(RECORDS FOR THE TASK begins)

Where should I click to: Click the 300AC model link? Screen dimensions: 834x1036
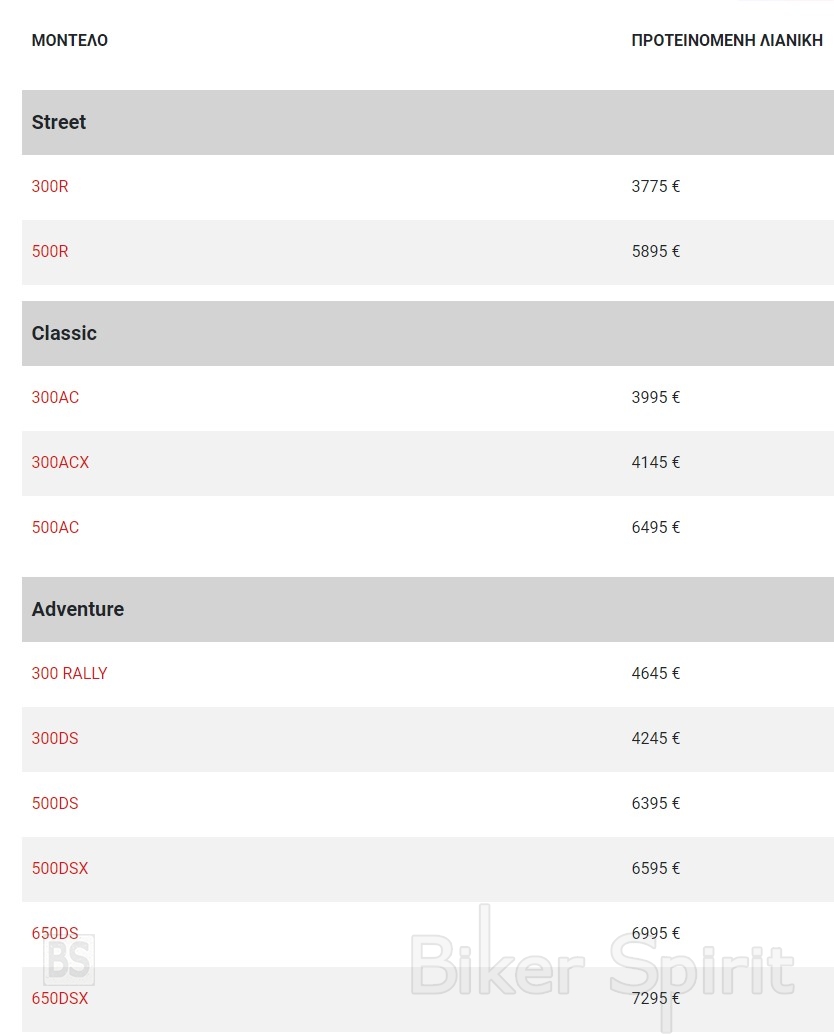pos(55,398)
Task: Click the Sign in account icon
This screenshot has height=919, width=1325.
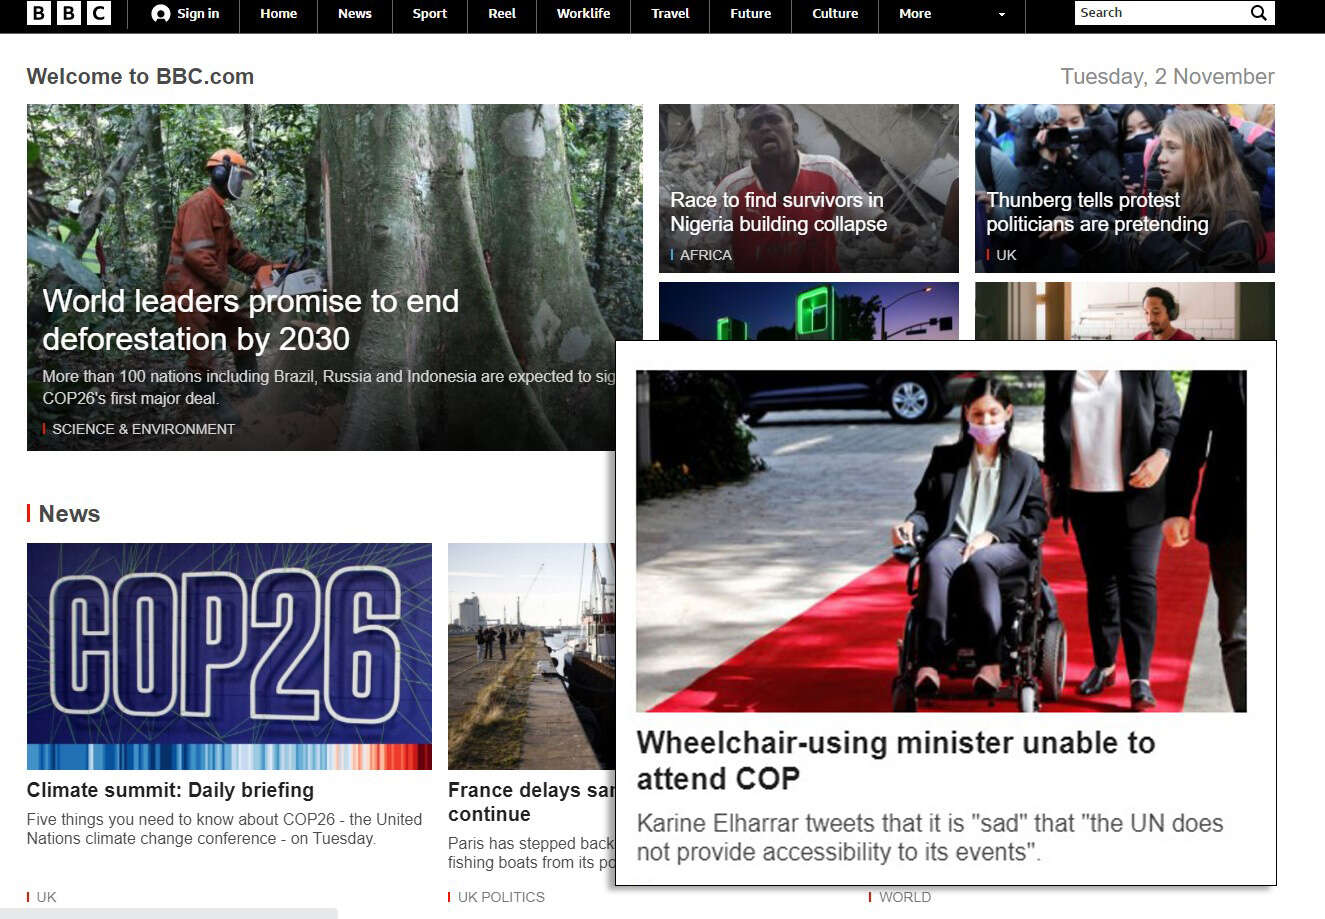Action: (160, 14)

(RECORDS FOR THE TASK ends)

### [WHAT YOU SHOULD DO]
Starting at the line with "Task: Click the Sign in account icon", reproduce exactly each line through the end of the entries, including the first and the last, and skip the pictures.

### [REPLY]
Task: Click the Sign in account icon
This screenshot has height=919, width=1325.
Action: (160, 14)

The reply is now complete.